EXERCISE
Report only the number of lines in the following entries where the word "computer" occurs.

━━━━━━━━━━━━━━━━

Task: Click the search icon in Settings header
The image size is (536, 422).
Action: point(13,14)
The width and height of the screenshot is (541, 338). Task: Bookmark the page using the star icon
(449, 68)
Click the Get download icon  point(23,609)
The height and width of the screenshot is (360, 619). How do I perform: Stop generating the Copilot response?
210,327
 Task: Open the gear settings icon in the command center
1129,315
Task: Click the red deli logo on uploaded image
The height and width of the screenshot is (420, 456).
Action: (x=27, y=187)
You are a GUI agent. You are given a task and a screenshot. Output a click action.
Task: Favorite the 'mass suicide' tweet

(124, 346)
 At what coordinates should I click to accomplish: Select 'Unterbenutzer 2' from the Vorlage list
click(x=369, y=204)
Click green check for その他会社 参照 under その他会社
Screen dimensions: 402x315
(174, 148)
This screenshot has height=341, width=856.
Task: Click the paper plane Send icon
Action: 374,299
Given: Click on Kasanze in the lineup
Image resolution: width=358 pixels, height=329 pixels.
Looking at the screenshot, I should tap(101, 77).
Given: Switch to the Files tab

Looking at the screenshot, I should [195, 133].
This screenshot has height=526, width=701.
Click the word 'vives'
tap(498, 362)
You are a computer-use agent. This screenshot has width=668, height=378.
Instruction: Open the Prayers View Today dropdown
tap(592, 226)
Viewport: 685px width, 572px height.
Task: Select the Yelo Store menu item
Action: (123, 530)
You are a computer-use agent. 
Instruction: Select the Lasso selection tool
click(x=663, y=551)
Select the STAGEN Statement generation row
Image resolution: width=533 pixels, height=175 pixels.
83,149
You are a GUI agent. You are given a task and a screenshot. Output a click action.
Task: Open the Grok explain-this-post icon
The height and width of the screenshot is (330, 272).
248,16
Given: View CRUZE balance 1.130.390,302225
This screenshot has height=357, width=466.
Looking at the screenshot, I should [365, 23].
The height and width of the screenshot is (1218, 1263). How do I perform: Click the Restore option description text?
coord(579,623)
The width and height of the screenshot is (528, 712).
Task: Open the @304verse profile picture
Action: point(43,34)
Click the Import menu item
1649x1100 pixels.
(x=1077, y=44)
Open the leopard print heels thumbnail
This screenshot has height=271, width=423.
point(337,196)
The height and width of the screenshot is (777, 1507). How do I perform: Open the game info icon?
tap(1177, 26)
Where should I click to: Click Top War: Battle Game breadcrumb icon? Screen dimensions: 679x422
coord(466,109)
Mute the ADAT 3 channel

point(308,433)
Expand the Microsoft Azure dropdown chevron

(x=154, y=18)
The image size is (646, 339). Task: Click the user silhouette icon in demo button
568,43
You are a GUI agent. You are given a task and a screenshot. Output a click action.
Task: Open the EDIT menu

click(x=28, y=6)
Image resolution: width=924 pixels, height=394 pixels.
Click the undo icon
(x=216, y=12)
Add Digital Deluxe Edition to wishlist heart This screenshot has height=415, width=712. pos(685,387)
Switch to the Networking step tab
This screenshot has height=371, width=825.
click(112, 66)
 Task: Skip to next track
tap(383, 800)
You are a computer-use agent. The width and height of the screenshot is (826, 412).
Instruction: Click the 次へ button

━━━━━━━━━━━━━━━━

TASK RESPONSE
3